* [Exercise objective]:
Look through the records below for the line with "Task: Click the red" and the line with "This screenshot has height=433, width=700.", then return those lines and all lines between, exactly.

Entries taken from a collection
● ● ● ● ● ● ●

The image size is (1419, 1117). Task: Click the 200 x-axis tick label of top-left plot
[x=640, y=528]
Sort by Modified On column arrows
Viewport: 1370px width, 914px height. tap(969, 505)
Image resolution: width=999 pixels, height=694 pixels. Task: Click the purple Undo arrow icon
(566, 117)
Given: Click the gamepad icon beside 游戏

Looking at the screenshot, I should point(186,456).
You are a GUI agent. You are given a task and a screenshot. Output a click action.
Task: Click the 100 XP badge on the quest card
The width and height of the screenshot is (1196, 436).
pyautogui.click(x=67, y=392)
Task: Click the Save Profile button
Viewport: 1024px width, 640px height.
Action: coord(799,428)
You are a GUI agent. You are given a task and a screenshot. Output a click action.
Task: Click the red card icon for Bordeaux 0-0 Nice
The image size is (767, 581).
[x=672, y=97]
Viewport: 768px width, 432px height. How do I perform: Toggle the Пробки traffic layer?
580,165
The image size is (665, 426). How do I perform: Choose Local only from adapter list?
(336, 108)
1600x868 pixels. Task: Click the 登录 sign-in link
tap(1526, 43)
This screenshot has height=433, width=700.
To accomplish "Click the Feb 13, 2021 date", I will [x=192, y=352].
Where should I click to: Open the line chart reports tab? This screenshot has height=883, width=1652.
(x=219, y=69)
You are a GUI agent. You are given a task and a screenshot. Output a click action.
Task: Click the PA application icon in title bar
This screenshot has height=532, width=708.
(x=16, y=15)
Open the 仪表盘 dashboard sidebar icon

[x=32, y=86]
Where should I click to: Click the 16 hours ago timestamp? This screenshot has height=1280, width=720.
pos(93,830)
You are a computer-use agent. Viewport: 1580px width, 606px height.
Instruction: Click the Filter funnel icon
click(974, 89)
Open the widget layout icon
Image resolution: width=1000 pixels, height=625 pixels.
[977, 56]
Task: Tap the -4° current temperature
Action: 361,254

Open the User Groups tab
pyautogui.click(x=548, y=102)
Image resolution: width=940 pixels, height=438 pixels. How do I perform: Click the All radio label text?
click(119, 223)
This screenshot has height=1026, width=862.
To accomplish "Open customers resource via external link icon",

● ● ● ● ● ● ●

* [Answer to this exercise]:
Task: Click the red card icon for Bordeaux 0-0 Nice
The image size is (767, 581).
[x=672, y=97]
Viewport: 768px width, 432px height. How do I perform: Toggle the Пробки traffic layer?
580,165
The image size is (665, 426). How do I perform: Choose Local only from adapter list?
(336, 108)
1600x868 pixels. Task: Click the 登录 sign-in link
tap(1526, 43)
This screenshot has height=433, width=700.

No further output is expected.